A point in United States territorial waters is considered a point in the United States embraced within the coastwise laws but a point beyond those waters, even if it is within the United States Exclusive Economic Zone (EEZ), is not considered to be such a point, with certain exceptions inapplicable in this context (see, e.g., the Outer Continental Shelf Lands Act of 1958, as amended; 43 U.S.C. 1333, and the amendments to 46 U.S.C. App. 883 regarding the transportation of valueless or dredged material effected by Public Law 100-329).

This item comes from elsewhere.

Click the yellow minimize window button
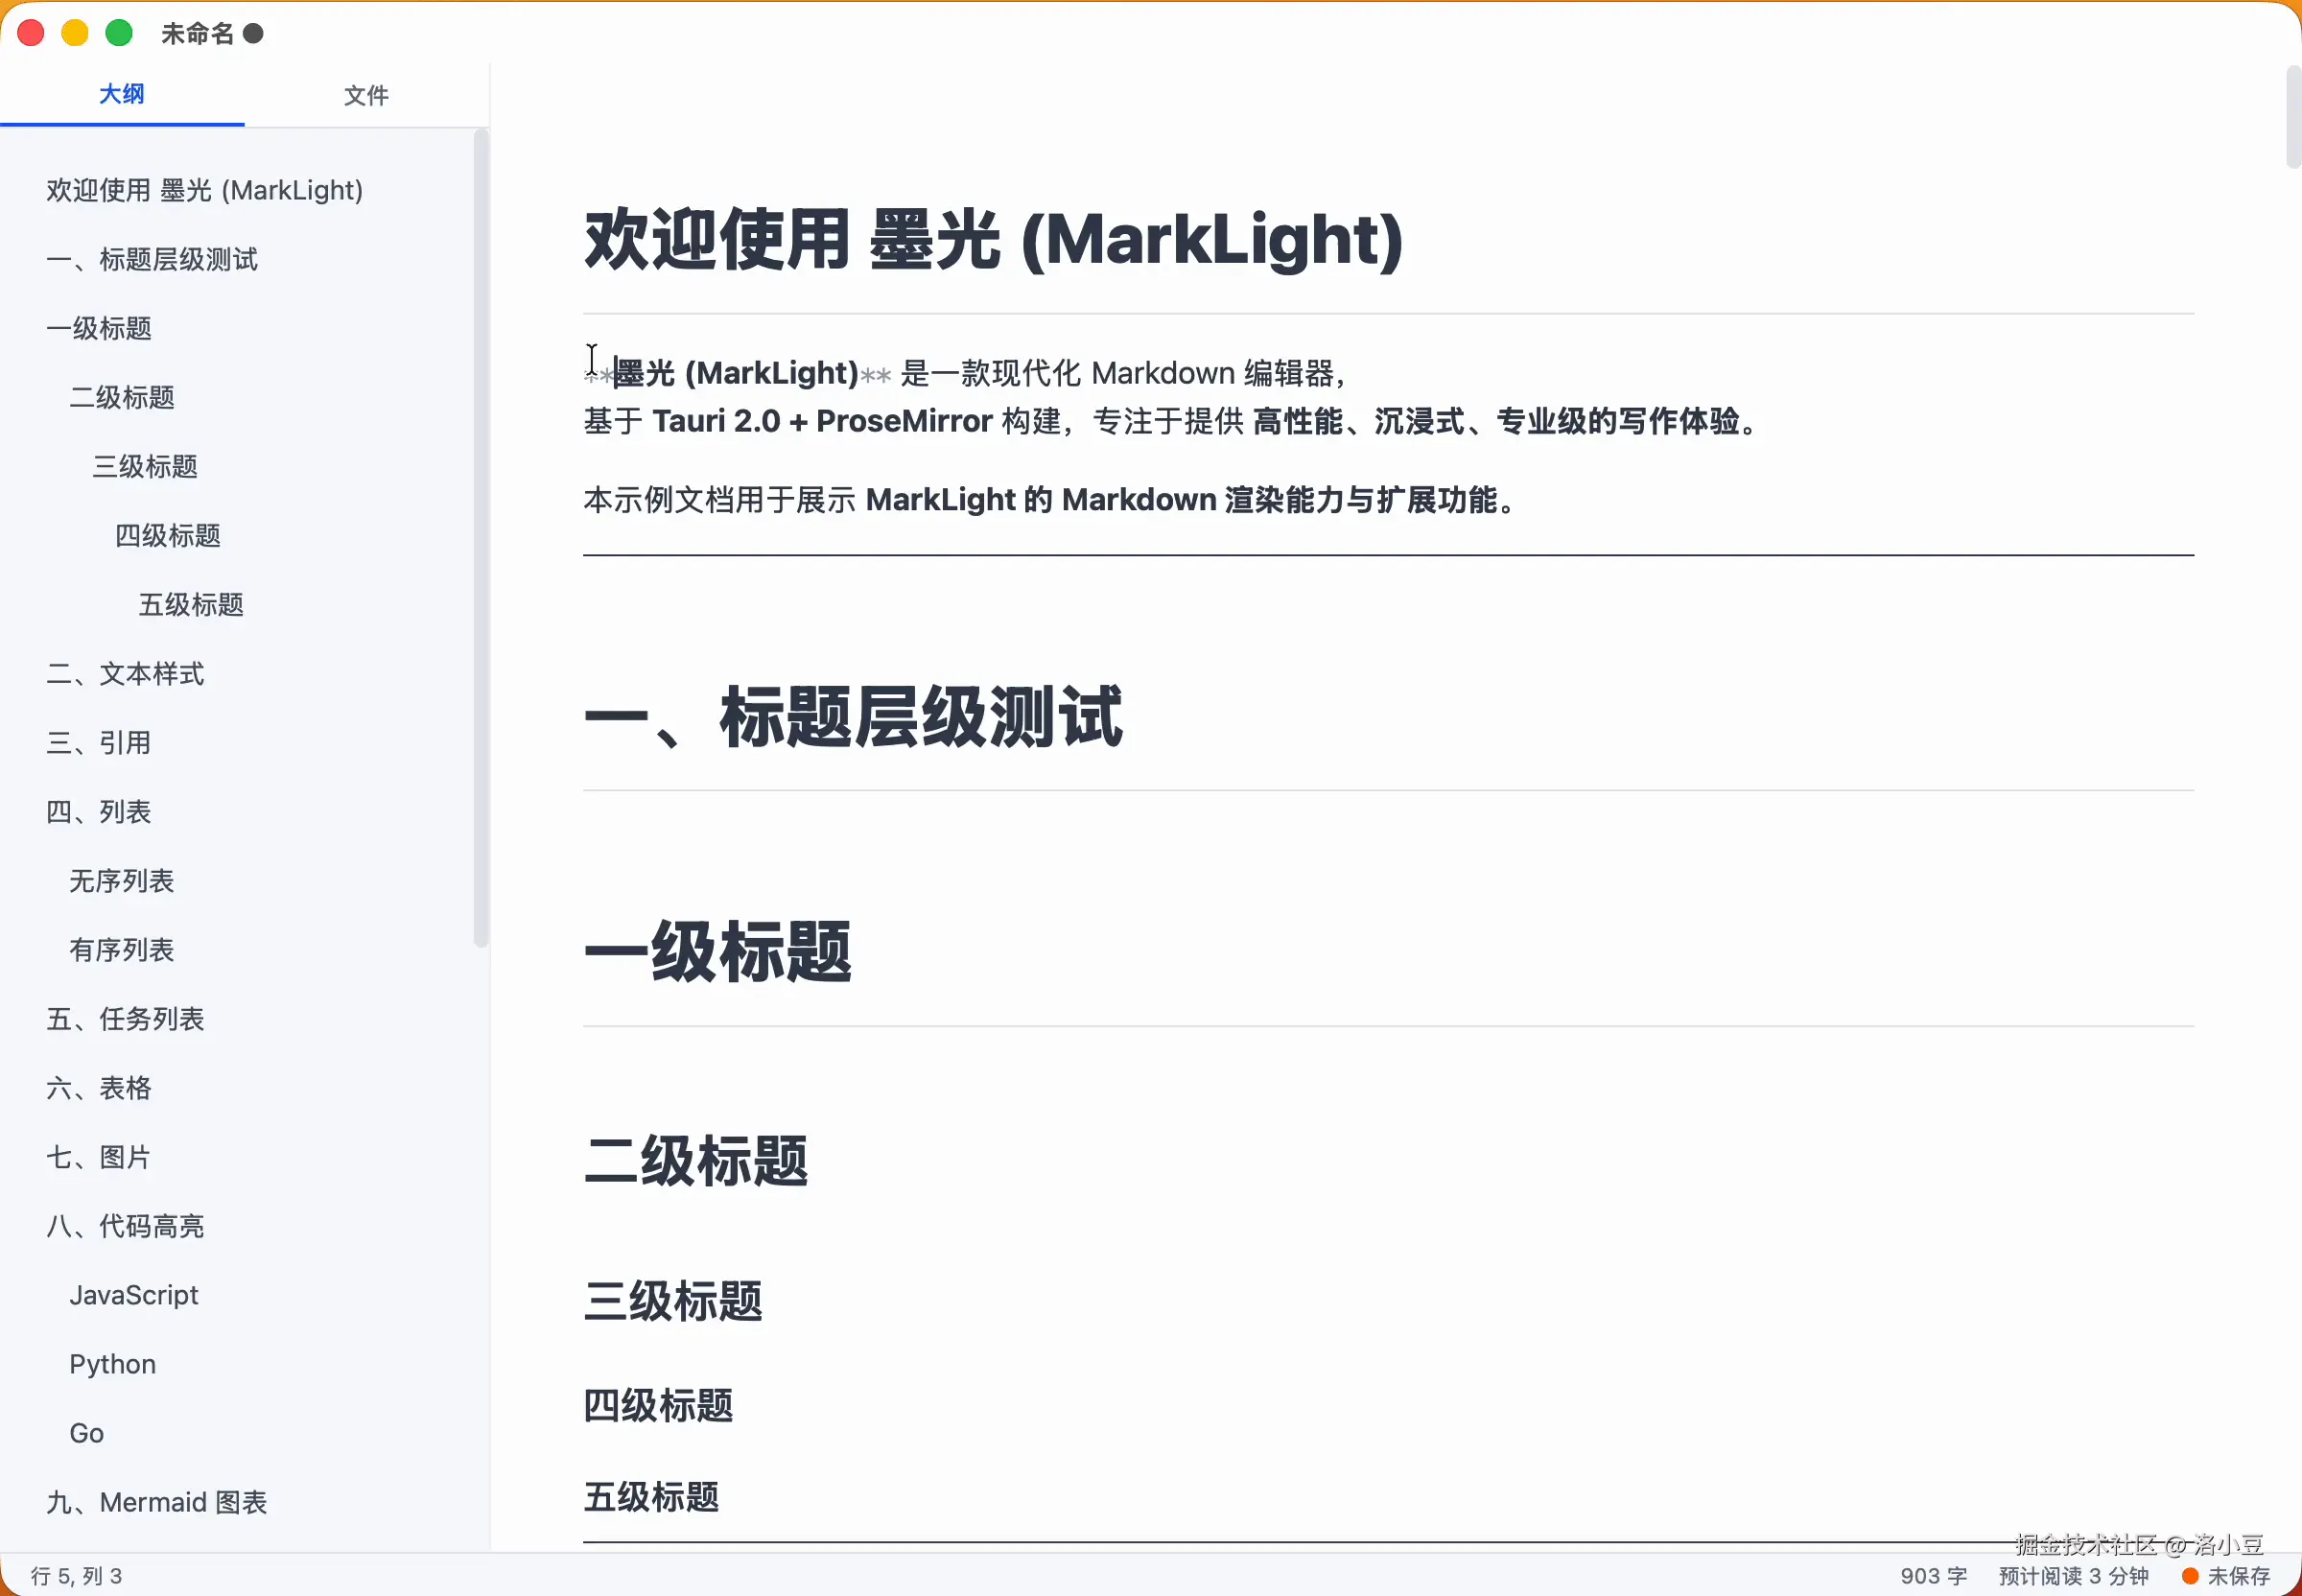Viewport: 2302px width, 1596px height. click(x=75, y=33)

The territorial waters of the United States consist of the belt, 3 nautical miles wide, adjacent to the coast of the United States and seaward of the territorial sea baseline. The recent Presidential Proclamation (dated December 27, 1988) proclaiming a 12 nautical mile territorial sea extended the jurisdiction of the United States only for international purposes and did not extend or change existing federal and state laws. The territorial waters of the United States continue to be 3 nautical miles wide, for purposes of the applicability of the coastwise laws. The vessel under consideration, as a foreign-built vessel, would be precluded from engaging in the coastwise trade. The vessel could be used to transport passengers from a point in the United States to the high seas beyond territorial waters and back to the same point, assuming that the vessel touched at no other coastwise point during the transportation and was not engaged in charter party fishing. However, the vessel would be prohibited from carrying passengers on such a voyage if the passengers disembarked the vessel at a coastwise port subject to the coastwise laws of the United States. This is so because on such a voyage the passengers would be transported between ports or places in the United States (see 46 U.S.C.289).

HOLDING:

The transportation by a non-coastwise-qualified vessel, such as your foreign-built vessel, of passengers to the high seas or foreign waters and back to the point of embarkation, often called a "voyage to nowhere" is not considered coastwise trade.

The transportation of passengers or merchandise by a non- coastwise-qualified vessel, such as your foreign-built vessel, from one point or port to another point or port within the territorial waters of the U.S. is a violation of the coastwise laws.